## Aim
Please copy out the data below verbatim, starting with the line that contains "601x366 pixels. Task: Open" and going on through the line that contains "pyautogui.click(x=659, y=34)". Leave the pictures out of your answer.

## Data excerpts

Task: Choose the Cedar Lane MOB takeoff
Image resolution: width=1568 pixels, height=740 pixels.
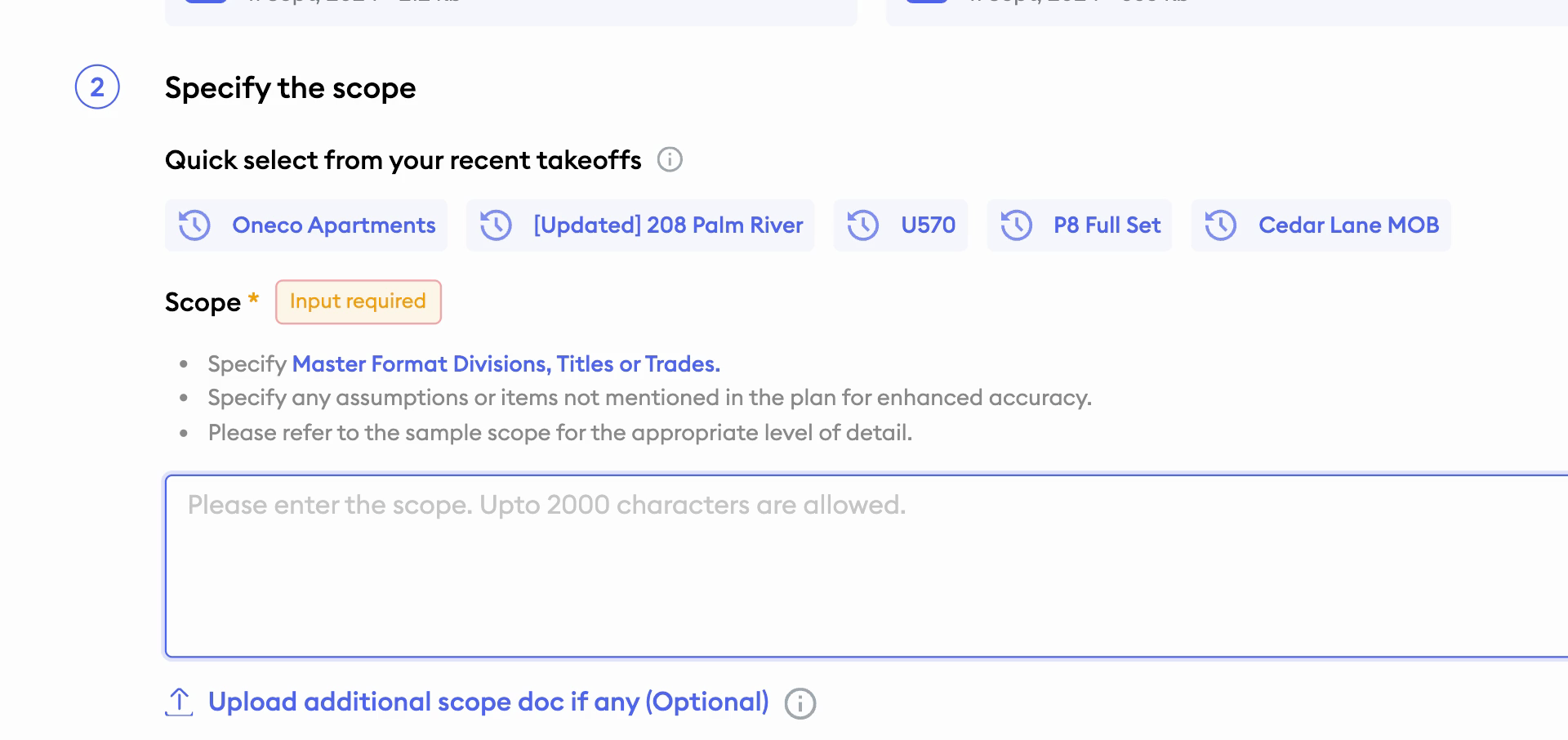Action: (1321, 225)
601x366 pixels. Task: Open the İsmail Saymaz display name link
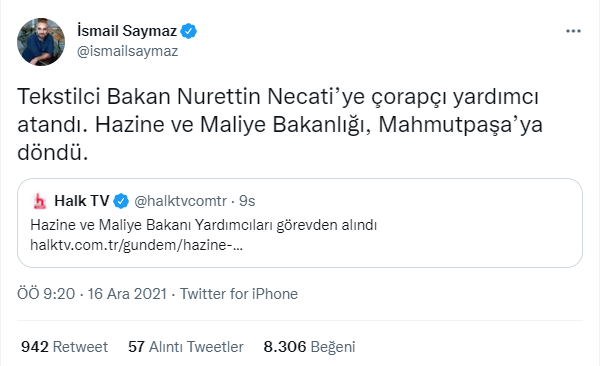click(x=127, y=31)
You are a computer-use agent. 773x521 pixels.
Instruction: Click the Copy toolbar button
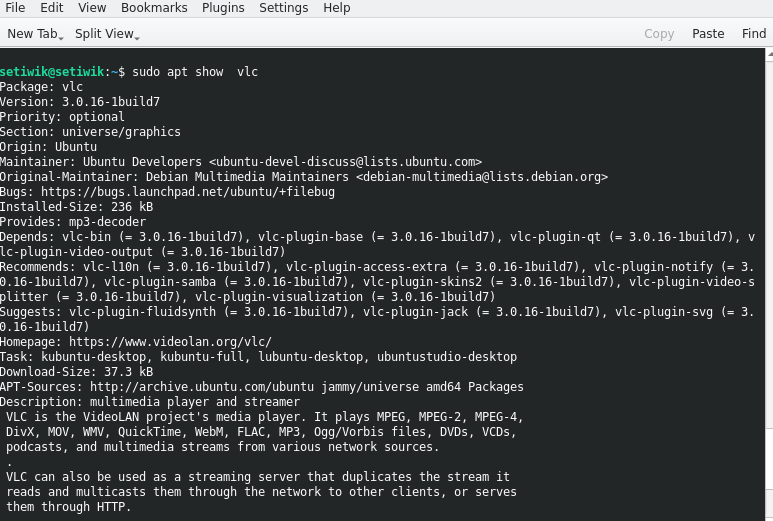pyautogui.click(x=659, y=34)
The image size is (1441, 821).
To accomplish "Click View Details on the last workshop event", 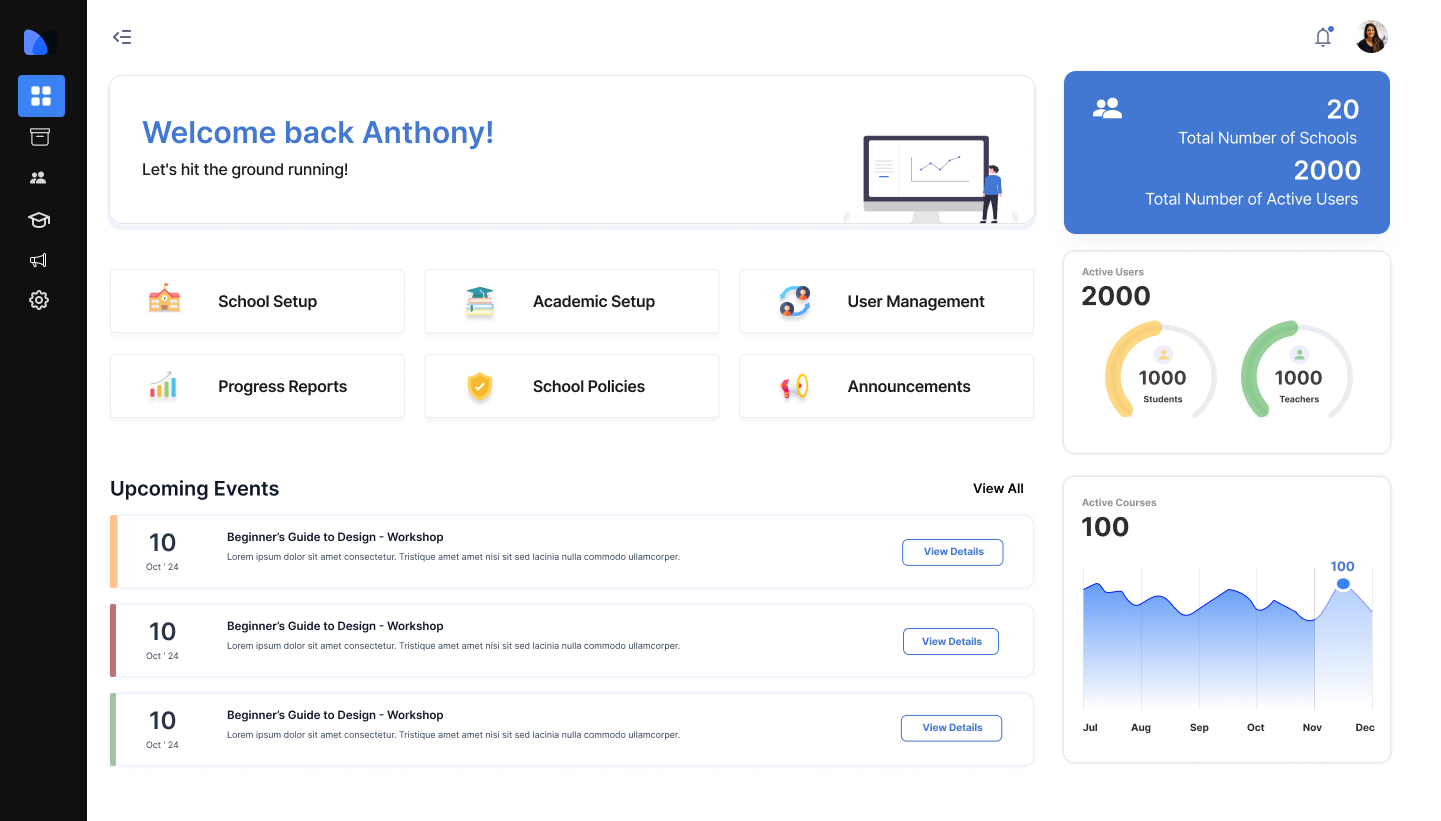I will point(951,728).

## Solution
601x366 pixels. Task: Open the İsmail Saymaz display name link
click(x=127, y=31)
You are a computer-use agent. 773x521 pixels.
Instruction: Click the Copy toolbar button
pyautogui.click(x=659, y=34)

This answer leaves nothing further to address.